▸ Directions: Your task is to find every line of the data that holds the string "will" and copy it.

▸ Given entries:
*** Begin section ***

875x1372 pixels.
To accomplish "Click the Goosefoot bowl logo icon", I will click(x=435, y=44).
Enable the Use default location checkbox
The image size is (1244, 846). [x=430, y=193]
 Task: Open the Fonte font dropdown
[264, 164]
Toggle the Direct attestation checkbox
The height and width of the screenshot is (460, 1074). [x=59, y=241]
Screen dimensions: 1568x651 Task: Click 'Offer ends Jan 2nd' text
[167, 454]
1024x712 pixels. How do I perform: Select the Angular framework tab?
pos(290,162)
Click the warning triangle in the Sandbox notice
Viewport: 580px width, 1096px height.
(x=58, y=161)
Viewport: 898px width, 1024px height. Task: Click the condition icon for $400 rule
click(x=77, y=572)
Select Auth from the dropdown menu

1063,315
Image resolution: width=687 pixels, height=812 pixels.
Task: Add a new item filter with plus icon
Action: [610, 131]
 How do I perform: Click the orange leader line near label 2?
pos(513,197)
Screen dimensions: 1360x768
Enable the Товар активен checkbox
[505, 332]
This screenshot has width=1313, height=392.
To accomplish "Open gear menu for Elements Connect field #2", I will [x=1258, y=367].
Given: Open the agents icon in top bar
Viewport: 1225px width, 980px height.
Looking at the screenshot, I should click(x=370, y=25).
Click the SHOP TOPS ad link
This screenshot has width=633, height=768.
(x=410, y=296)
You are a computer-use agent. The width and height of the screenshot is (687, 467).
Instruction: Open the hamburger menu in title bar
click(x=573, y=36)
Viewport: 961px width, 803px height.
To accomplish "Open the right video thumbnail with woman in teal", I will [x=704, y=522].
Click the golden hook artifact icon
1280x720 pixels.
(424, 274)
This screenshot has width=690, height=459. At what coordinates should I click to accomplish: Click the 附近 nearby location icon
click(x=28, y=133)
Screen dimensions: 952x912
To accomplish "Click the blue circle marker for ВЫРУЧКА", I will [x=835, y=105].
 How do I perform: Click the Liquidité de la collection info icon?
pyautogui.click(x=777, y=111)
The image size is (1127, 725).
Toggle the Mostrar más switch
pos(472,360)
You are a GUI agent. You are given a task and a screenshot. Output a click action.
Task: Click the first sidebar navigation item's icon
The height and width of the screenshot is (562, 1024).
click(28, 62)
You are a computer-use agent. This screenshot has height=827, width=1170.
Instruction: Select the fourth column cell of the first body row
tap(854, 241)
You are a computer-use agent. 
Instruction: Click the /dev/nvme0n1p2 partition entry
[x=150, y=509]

*** End section ***

▸ Result for this exercise:
To accomplish "Click the Goosefoot bowl logo icon", I will click(x=435, y=44).
To accomplish "Open gear menu for Elements Connect field #2", I will [x=1258, y=367].
To accomplish "Open the right video thumbnail with woman in teal", I will [x=704, y=522].
To accomplish "Click the blue circle marker for ВЫРУЧКА", I will [x=835, y=105].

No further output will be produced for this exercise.